* [What to work on]
Print the first line of the data below and every one after it, through the line containing "Task: Click the black", exactly as written.

* [Data listing]
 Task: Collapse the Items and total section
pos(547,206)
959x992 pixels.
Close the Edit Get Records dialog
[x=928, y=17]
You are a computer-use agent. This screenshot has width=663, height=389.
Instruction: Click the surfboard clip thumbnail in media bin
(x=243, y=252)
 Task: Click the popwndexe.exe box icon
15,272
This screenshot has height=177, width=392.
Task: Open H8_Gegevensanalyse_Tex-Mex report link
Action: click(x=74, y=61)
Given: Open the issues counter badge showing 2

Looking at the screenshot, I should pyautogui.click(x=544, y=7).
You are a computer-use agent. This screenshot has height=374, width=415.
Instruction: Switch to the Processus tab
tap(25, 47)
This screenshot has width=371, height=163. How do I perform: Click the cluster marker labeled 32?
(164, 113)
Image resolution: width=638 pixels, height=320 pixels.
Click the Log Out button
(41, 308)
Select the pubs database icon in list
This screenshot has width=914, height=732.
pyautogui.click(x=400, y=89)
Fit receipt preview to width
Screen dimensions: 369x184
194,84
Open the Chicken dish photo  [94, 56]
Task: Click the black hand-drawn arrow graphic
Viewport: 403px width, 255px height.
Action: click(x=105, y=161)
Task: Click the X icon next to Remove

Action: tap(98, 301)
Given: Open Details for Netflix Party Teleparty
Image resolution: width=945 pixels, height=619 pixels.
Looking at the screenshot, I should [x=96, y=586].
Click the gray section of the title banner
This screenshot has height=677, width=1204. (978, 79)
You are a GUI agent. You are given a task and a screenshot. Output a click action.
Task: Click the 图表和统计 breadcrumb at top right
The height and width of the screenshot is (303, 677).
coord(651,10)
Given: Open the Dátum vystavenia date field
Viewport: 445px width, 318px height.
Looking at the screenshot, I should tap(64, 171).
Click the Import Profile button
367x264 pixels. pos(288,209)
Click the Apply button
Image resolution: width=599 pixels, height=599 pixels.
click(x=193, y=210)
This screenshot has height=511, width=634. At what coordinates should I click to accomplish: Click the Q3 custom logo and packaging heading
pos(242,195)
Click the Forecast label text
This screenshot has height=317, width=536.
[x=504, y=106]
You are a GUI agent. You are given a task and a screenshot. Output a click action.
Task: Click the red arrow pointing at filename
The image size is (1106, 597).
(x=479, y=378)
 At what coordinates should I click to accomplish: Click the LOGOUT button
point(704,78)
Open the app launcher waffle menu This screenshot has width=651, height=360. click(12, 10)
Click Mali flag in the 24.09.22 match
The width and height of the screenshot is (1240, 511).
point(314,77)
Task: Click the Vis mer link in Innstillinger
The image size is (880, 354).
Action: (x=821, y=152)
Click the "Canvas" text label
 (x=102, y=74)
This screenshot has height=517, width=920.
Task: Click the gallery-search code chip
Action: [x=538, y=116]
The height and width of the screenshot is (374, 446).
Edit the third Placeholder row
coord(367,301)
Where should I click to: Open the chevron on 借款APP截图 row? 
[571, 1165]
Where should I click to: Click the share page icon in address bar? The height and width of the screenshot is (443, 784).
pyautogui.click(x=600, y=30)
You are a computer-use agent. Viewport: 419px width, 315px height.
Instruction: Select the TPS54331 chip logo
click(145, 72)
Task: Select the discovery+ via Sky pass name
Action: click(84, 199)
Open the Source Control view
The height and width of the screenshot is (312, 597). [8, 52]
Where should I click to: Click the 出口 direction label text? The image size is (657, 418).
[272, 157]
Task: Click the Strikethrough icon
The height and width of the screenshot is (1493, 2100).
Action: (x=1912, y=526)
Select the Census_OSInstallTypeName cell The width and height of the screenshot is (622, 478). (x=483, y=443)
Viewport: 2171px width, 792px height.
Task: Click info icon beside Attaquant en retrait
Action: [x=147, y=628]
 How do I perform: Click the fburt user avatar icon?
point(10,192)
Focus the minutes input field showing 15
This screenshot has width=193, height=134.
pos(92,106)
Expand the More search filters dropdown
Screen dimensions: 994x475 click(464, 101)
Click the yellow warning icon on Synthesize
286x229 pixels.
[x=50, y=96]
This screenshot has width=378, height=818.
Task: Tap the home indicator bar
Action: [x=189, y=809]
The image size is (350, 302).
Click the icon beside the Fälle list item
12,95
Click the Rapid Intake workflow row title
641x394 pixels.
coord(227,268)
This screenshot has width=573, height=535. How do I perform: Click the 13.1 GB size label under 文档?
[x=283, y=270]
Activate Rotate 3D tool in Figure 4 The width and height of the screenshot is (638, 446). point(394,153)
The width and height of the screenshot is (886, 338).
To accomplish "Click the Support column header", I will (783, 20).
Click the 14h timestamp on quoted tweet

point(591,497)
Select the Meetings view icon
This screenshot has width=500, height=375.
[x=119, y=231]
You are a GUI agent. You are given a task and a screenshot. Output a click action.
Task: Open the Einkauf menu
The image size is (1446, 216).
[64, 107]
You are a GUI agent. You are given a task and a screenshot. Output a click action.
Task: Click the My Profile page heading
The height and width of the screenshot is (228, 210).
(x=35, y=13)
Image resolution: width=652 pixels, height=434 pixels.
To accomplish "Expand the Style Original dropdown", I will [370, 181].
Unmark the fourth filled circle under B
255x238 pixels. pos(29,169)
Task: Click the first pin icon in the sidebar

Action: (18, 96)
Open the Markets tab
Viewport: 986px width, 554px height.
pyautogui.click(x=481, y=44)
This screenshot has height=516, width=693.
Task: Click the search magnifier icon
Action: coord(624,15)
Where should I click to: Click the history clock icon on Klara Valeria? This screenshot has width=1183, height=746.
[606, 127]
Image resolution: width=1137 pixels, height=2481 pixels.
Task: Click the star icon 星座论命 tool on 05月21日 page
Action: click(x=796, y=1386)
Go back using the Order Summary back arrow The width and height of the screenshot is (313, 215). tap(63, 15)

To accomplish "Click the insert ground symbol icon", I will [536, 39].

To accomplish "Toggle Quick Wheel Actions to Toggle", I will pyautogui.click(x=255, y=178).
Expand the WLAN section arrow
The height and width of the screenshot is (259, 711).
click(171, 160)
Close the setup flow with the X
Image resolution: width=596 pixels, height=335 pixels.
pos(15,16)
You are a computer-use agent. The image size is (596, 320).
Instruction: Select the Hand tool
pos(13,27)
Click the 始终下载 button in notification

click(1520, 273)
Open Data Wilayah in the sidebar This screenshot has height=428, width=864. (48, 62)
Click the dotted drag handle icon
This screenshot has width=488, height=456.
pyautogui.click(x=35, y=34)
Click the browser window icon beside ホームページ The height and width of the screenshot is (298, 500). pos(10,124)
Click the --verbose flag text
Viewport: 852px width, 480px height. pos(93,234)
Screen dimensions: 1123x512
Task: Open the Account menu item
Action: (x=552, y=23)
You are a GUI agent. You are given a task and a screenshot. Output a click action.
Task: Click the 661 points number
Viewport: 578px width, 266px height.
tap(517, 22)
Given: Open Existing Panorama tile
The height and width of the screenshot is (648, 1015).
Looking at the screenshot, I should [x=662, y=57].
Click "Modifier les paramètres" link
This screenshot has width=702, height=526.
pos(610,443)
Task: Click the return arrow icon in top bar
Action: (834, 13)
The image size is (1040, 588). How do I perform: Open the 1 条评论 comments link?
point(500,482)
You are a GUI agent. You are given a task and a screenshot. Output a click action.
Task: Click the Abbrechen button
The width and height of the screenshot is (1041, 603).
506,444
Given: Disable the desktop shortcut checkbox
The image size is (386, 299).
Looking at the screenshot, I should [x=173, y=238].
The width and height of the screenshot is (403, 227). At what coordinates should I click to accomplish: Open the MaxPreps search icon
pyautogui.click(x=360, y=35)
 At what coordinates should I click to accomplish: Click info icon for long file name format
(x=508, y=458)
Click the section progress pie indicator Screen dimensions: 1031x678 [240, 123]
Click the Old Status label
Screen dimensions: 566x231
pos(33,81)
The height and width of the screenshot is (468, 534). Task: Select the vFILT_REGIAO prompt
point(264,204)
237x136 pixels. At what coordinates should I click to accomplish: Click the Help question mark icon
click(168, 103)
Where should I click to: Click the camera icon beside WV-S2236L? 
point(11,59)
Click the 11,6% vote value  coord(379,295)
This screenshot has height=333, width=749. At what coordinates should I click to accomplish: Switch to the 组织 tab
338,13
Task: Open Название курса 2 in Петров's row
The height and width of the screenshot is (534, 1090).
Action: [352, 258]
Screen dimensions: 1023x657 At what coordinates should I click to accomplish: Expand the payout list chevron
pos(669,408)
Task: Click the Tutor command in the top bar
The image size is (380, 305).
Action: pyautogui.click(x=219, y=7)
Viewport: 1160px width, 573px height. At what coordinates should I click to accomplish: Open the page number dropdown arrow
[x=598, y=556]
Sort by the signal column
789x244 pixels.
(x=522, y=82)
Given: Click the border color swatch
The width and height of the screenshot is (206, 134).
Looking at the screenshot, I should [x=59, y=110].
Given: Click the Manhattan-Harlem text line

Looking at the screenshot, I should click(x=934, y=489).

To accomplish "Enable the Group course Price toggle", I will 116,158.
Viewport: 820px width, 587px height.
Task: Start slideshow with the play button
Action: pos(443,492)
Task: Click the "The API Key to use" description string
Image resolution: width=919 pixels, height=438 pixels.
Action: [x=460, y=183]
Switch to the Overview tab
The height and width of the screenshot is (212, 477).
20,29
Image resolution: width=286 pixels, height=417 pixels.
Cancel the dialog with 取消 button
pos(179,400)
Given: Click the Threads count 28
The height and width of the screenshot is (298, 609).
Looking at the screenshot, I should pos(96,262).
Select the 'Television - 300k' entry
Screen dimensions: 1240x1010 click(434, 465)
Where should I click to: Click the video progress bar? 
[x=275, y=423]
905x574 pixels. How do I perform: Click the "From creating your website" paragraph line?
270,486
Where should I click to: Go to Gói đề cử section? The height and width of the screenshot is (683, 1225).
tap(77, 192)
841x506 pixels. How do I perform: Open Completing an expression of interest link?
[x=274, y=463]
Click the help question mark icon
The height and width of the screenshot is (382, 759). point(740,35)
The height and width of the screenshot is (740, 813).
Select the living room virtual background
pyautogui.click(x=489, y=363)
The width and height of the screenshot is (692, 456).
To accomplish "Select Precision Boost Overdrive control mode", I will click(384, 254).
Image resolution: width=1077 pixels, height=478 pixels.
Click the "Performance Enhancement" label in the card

* [Solution for this task]
 Task: Collapse the Items and total section
pos(547,206)
959x992 pixels.
Close the Edit Get Records dialog
[x=928, y=17]
You are a computer-use agent. This screenshot has width=663, height=389.
Instruction: Click the surfboard clip thumbnail in media bin
(x=243, y=252)
 Task: Click the popwndexe.exe box icon
15,272
This screenshot has height=177, width=392.
Task: Open H8_Gegevensanalyse_Tex-Mex report link
Action: click(x=74, y=61)
Given: Open the issues counter badge showing 2

Looking at the screenshot, I should pyautogui.click(x=544, y=7).
You are a computer-use agent. This screenshot has height=374, width=415.
Instruction: Switch to the Processus tab
tap(25, 47)
This screenshot has width=371, height=163. How do I perform: Click the cluster marker labeled 32?
(164, 113)
Image resolution: width=638 pixels, height=320 pixels.
Click the Log Out button
(41, 308)
Select the pubs database icon in list
This screenshot has width=914, height=732.
pyautogui.click(x=400, y=89)
Fit receipt preview to width
Screen dimensions: 369x184
194,84
Open the Chicken dish photo  [94, 56]
Task: Click the black hand-drawn arrow graphic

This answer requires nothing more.